А как только вышел на пенсию, с удовольствием начал совершать оздоровительные прогулки по городу. Чаще всего с Петроградской стороны пробирался он на Васильевский остров, к Соловьевскому садику, где усаживался на скамью и поджидал, легкий на помине, балтийский дождичек, с удовольствием поджидал, как лучшего друга, с которым, не торопясь, можно выкурить папироску и всласть побеседовать, не раскрывая при этом рта.
Одеваться Почечуев умудрялся во все импортное, хотя дешевенькое, но обязательно заграничное, «потустороннее»: слабость в его возрасте труднообъяснимая. Приобретал носильные вещи в Гостином дворе. То сереньким германским костюмчиком разживется, то чешскую шляпу спроворит, а нынешней весной достоялся в очереди (два раза валидол принимал) до натурально японского плаща с иероглифами на бирке — рукава-реглан, и влаги не пропускает ни снаружи, ни изнутри.

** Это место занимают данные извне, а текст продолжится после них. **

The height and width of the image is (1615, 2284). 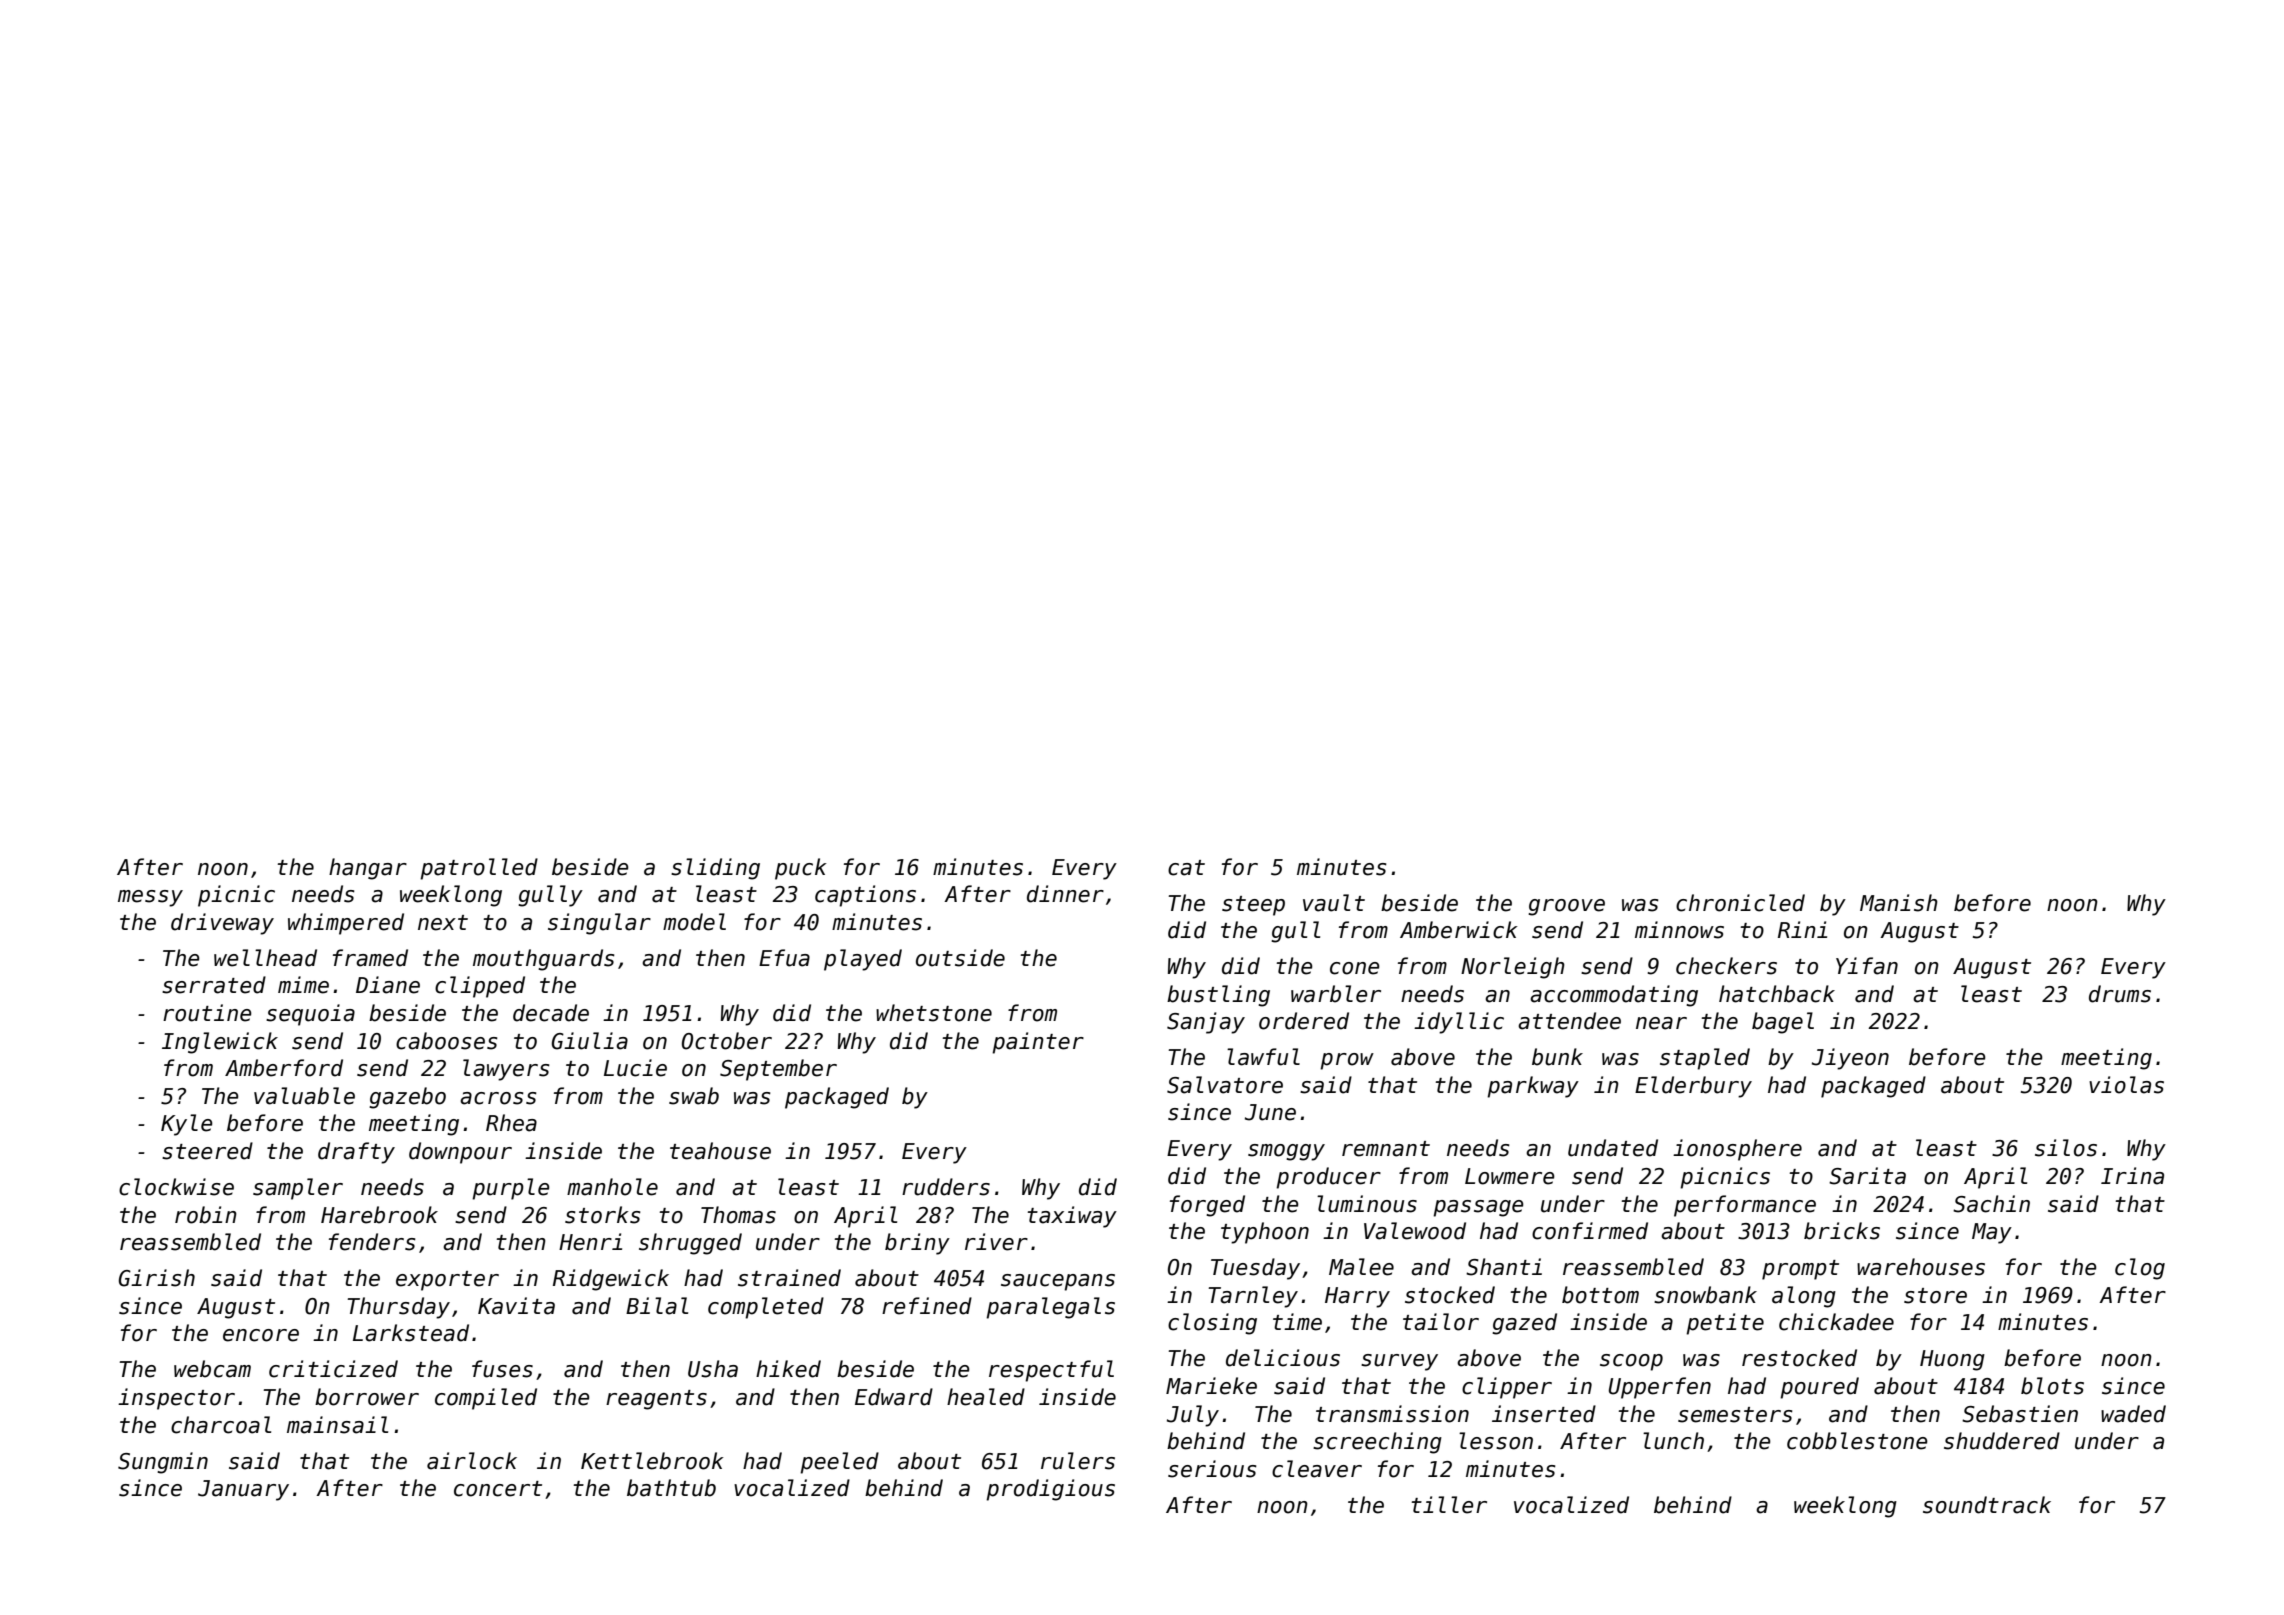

Но вот что в связи со всем этим раздражало и даже обижало Почечуева: никто, решительно никто за все прожитые Почечуевым годы жизни, никто ни разу не принял его за иностранца! Ни в метро, ни в трамвае, ни тем более в такси, не говоря уж о бане, которую Почечуев любил так же стойко, как ленинградские дождики. Всюду и везде проходил он исключительно за своего, тутошнего. Прохожие только скользнут приценивающимся взглядом по его финским ботинкам, плащ японский обзырят, шляпу с тирольским перышком зафиксируют, а дойдут до лица... и привет. Отворачиваются равнодушно. Или того хуже: фамильярничают с места в карьер: «Дядя, билетик оторвите!» Или толкнет тебя для начала, а потом и хрюкнет: Извини, папаша!» И все по-русски, по-скобарски. Даже иностранцы и те, пусть на ломаном, однако не на своем английском или греческом, а непременно на нашенском ухитряются. И как только, черти, определяют принадлежность?.. По каким таким признакам? И нос не картошкой, и на лбу не написано, какой ты нации, а вот поди ж ты... В бухгалтерии по поводу почечуевского обличья одна Фрося изрекла: «У вас, Иван Лукич, неприметное лицо. Незапоминающееся». — «А у кого запоминающееся? У тебя, что ли?» — хотелось ответить на это ей. И совершенно напрасно не ответил. Поскромничал. А у кого запоминающееся?! У Венеры Милосской? У которой руки отрублены? Да у нее, кроме фигуры, ничего и нет. Своего. Присущего. Ни единой изюминки в обличье. У Почечуева — незапоминающееся! А ты приглядись. Вникни. Все-таки лицо, не тарелка. У того же Почечуева десятка два отметин на нем: в юности чирей был на скуле, вскрывали, шрам остался; под носом на губе старинная царапина, кот в детстве лапой ударил; что еще? Десятка полтора ямок от оспы-ветрянки... Разве не индивидуальные штрихи? Запоминай на здоровье. Да и все лицо такое мощное, краснощекое, живое, несмотря на пенсионный возраст Ивана Лукича. Нос, конечно, не выдающийся, не с горбинкой, попроще. Но и не с провалом. Нос как нос. Пологий. Утиными такие носы называют. И губы есть. Свои, не казенные. И пара бровей, пусть слабеньких, неярких, но ведь имеется! Прическа не ахти. Волосья редкими сделались. Почти прозрачная прическа. Череп сквозь нее полностью просматривается. Чем тоже не отличительная черта?»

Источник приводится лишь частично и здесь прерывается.